AIM - Convert the records below into a two-column CSV with the headers instruction and location, giving one row per record with its text and its answer. Put each value in its own quoted field, replace any line breaks with spaces, and leave out the pictures.
Begin DATA ROWS
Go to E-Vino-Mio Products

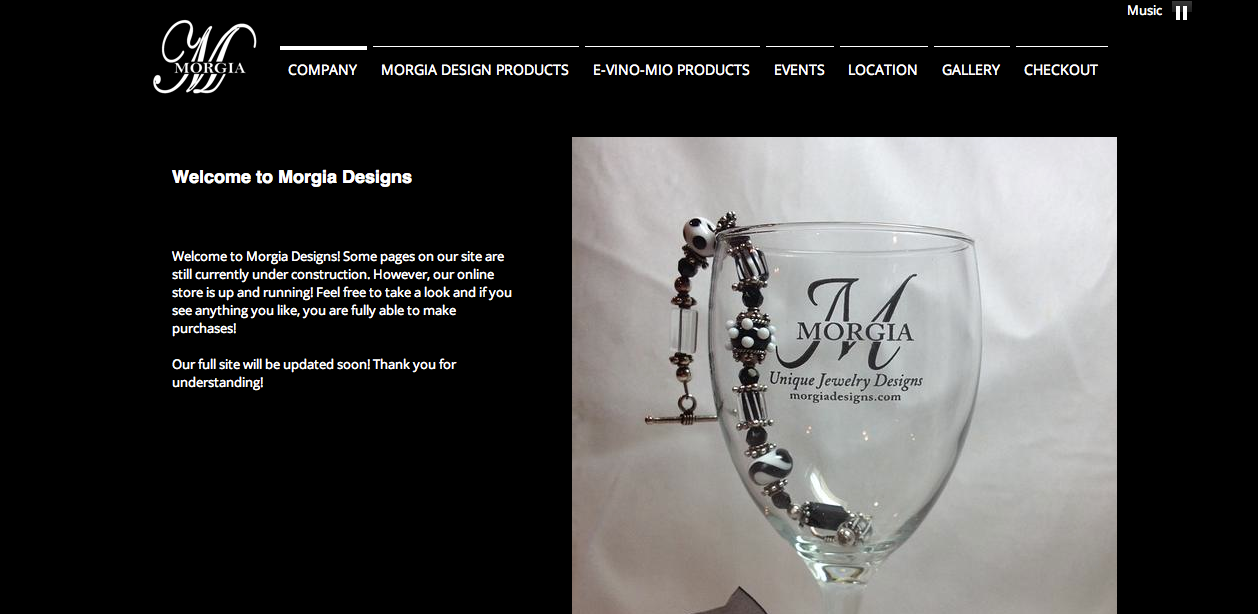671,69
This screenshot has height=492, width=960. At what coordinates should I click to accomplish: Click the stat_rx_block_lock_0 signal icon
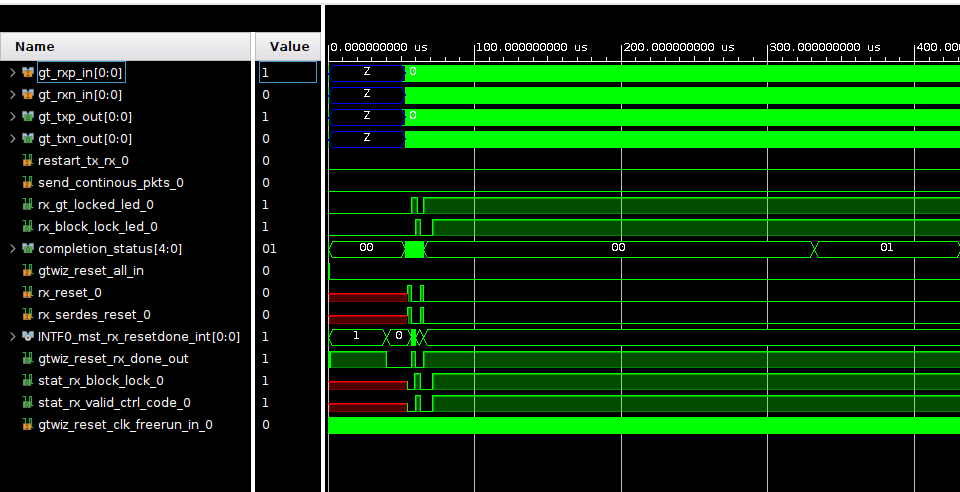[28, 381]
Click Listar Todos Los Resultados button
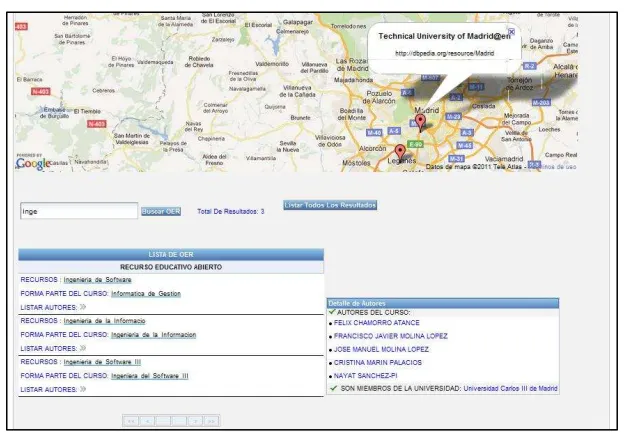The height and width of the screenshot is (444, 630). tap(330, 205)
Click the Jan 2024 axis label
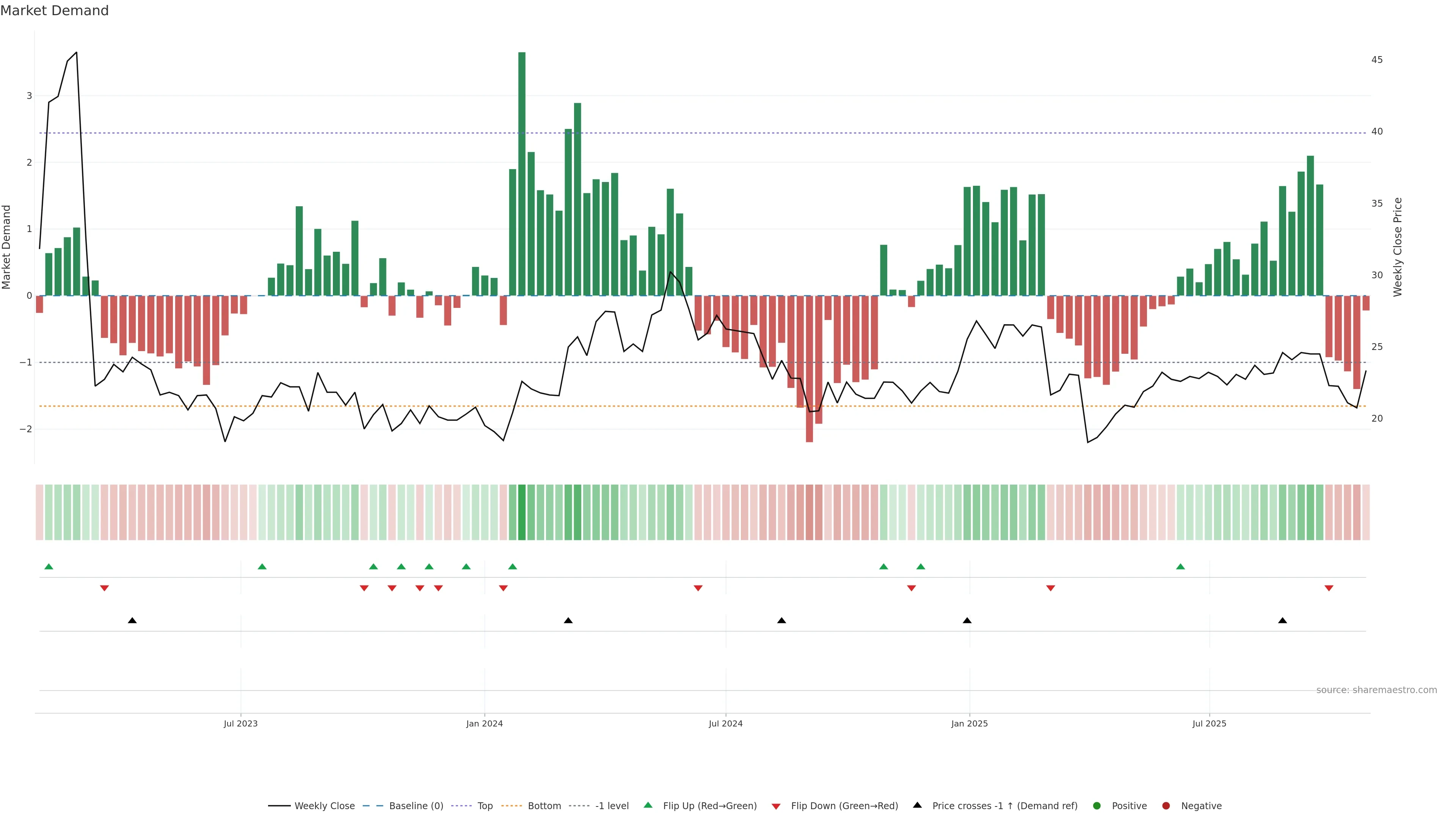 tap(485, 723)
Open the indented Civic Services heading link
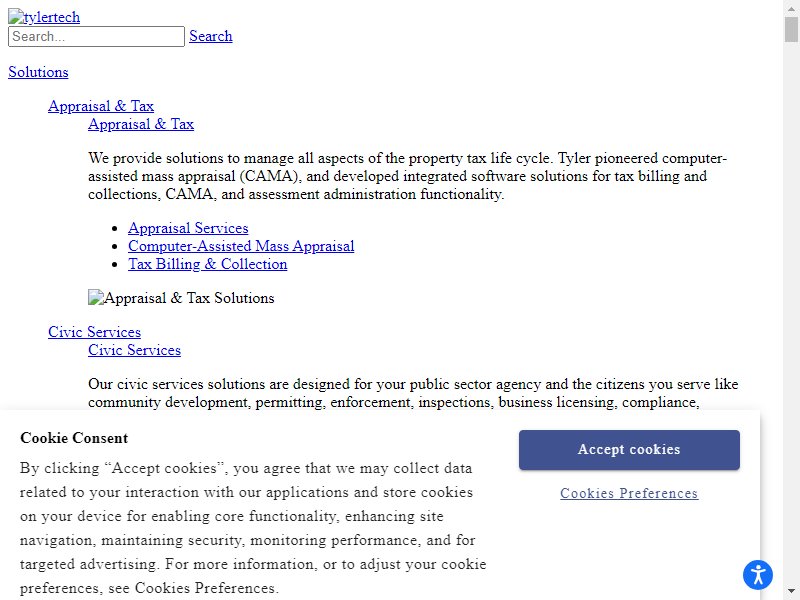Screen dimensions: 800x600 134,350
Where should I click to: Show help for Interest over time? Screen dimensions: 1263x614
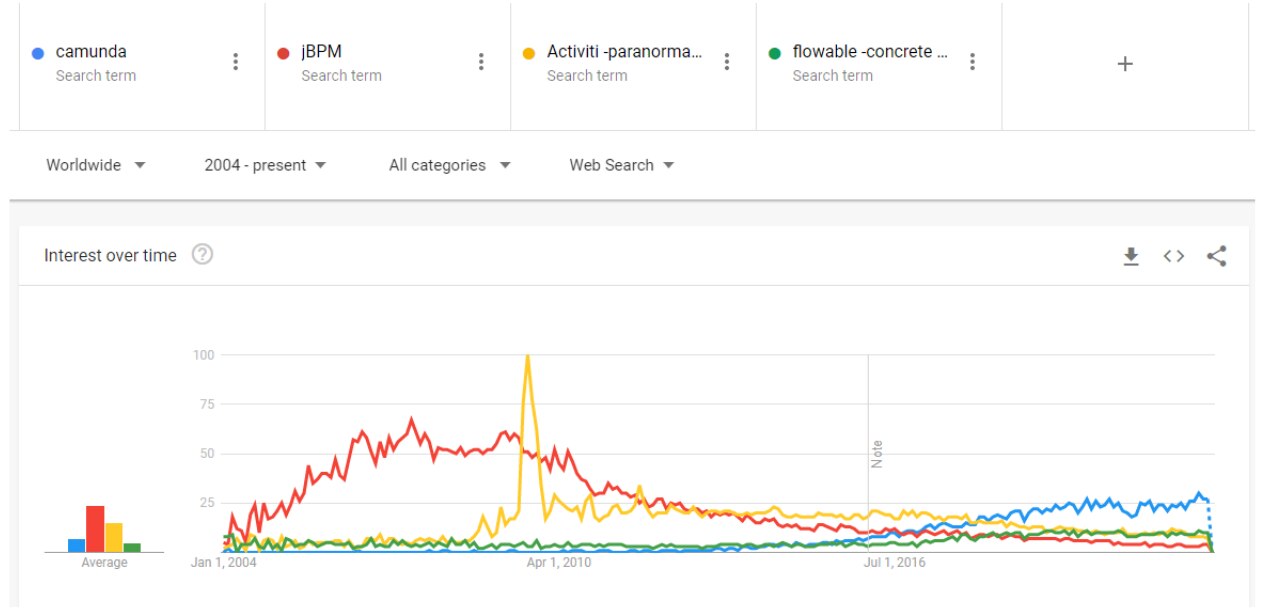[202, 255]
End DATA ROWS
SOLUTION TO THIS EXERCISE -
instruction,location
"Go to E-Vino-Mio Products","671,69"
"This screenshot has height=492, width=960. At what coordinates should I click to accomplish: Click the stat_rx_block_lock_0 signal icon","[28, 381]"
"Click Listar Todos Los Resultados button","The height and width of the screenshot is (444, 630). tap(330, 205)"
"Click the Jan 2024 axis label","tap(485, 723)"
"Open the indented Civic Services heading link","Screen dimensions: 800x600 134,350"
"Where should I click to: Show help for Interest over time? Screen dimensions: 1263x614","[202, 255]"